→ Work required: Return the records exactly as they stand, and keep the pictures out of the copy.

→ Record extracts:
-----
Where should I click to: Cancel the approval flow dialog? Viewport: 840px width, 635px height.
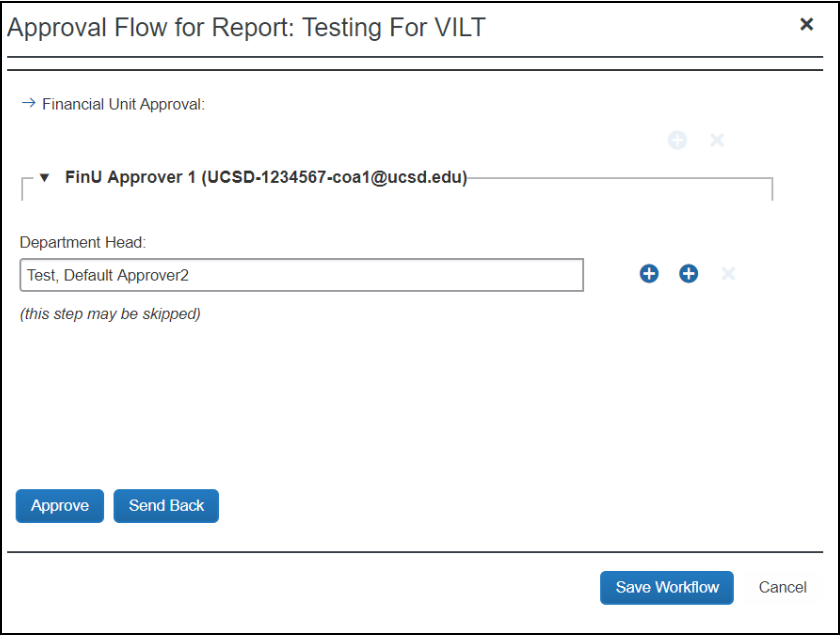782,588
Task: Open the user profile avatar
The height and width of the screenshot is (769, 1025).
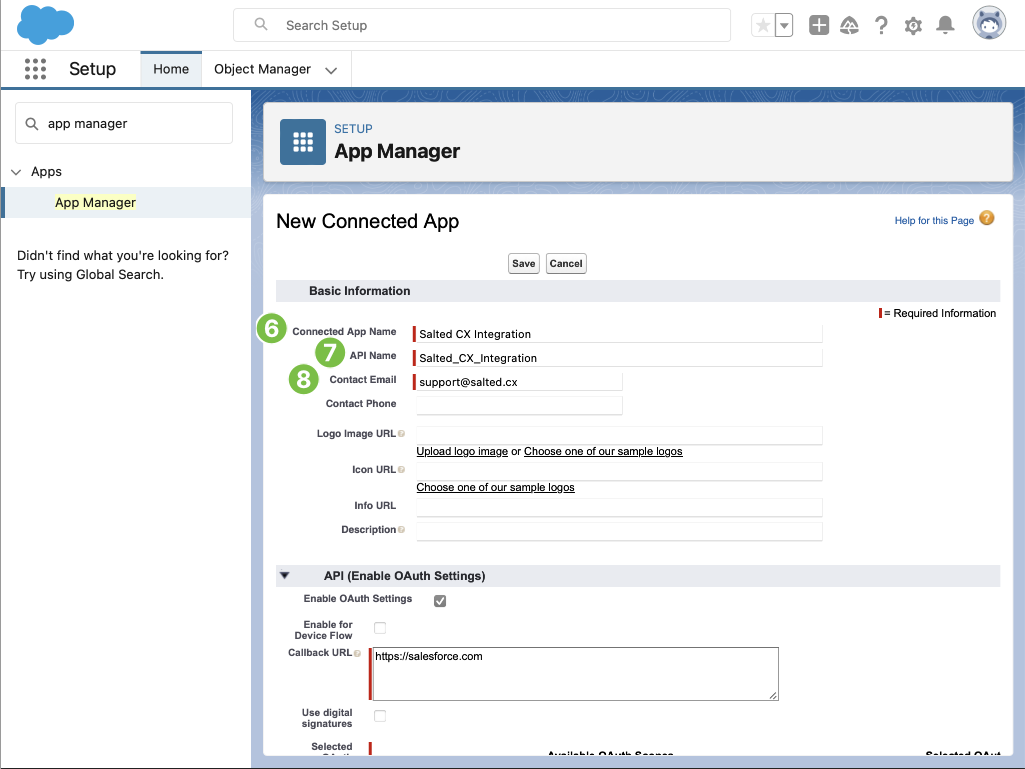Action: [x=989, y=25]
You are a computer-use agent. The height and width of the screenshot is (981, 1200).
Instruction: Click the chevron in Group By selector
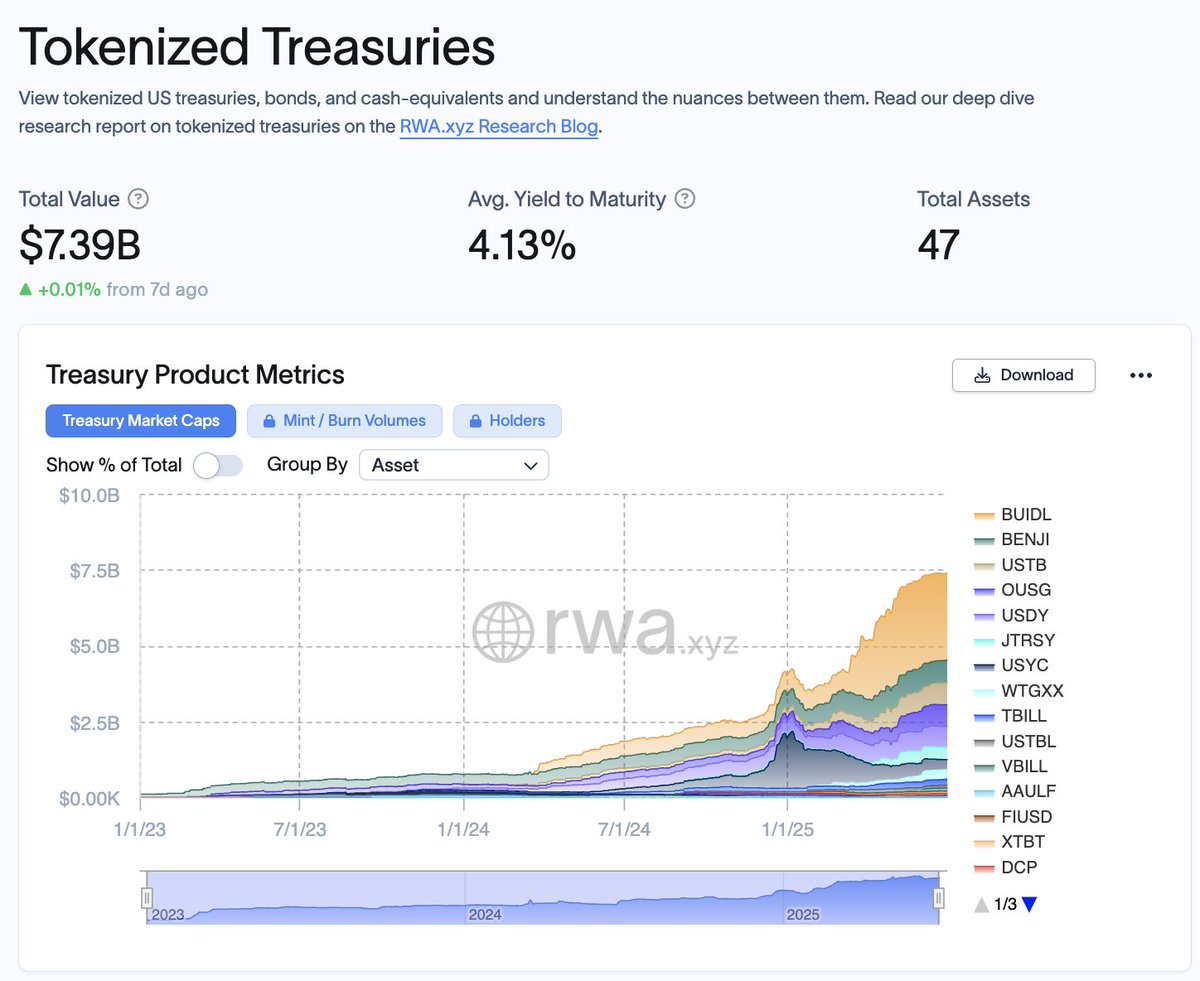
-----
→ Answer space:
Where should I click to: Cancel the approval flow dialog? Viewport: 840px width, 635px height.
782,588
Task: Open the user profile avatar
The height and width of the screenshot is (769, 1025).
Action: [x=989, y=25]
You are a computer-use agent. The height and width of the screenshot is (981, 1200).
Instruction: Click the chevron in Group By selector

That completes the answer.